# THE PROBLEM
Write out each line of the data below word for word, leaving out the pictures.

# DATA EXCERPTS
□ □ □ □ □ □ □
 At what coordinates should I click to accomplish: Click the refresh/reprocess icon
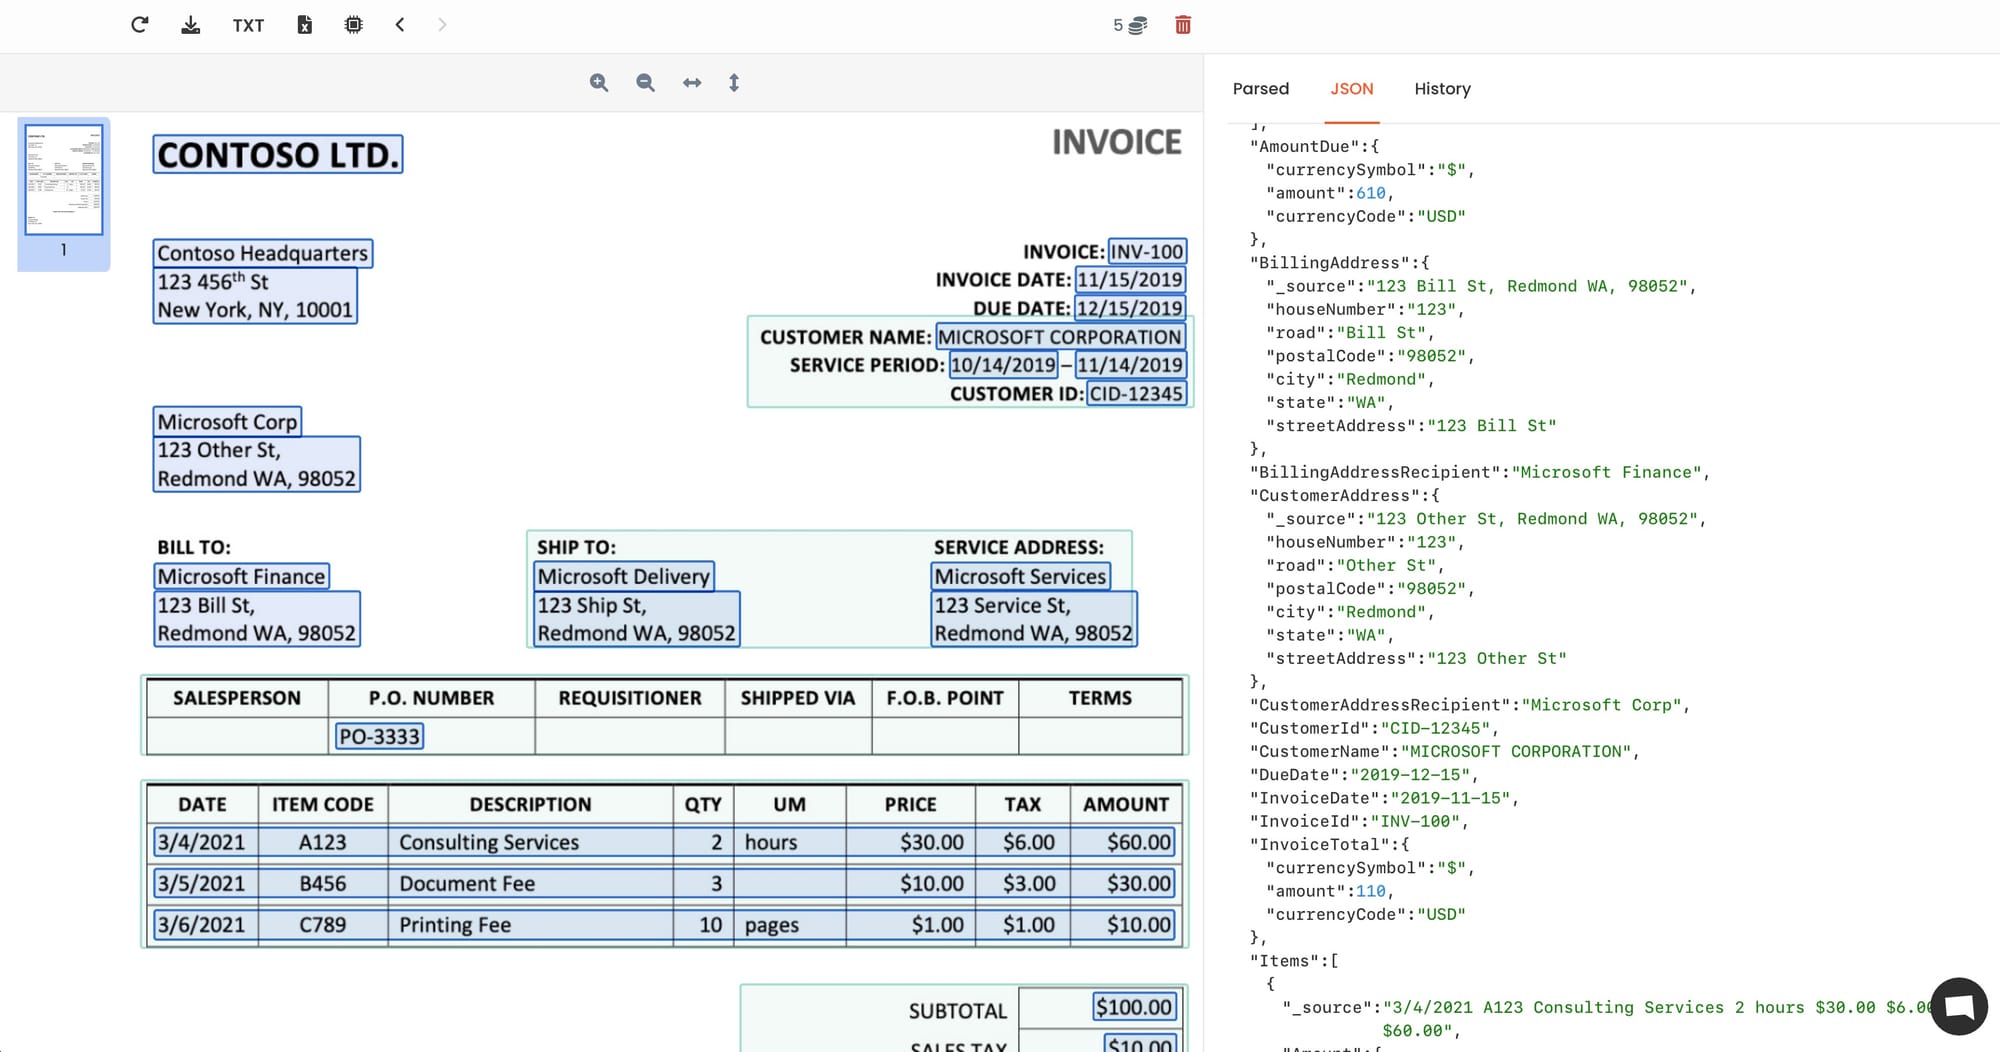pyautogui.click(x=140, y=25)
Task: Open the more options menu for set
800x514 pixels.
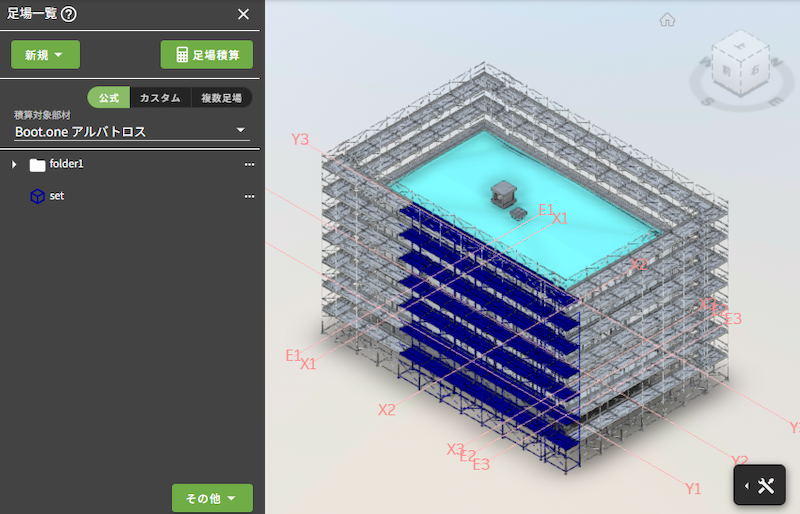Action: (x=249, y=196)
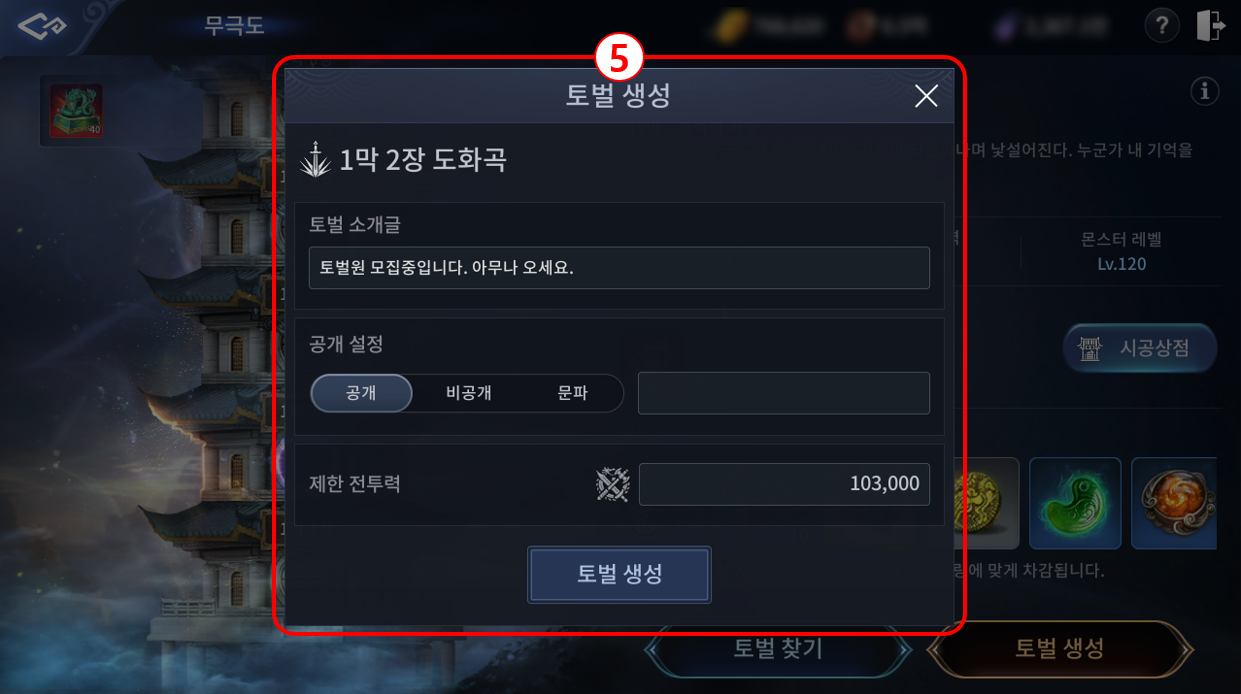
□ □ □ □ □ □ □
# ANSWER FOR THIS EXERCISE
 At what coordinates should I click to accomplish: Click the refresh/reprocess icon
pyautogui.click(x=140, y=25)
Task: Open the more options menu for set
800x514 pixels.
Action: (x=249, y=196)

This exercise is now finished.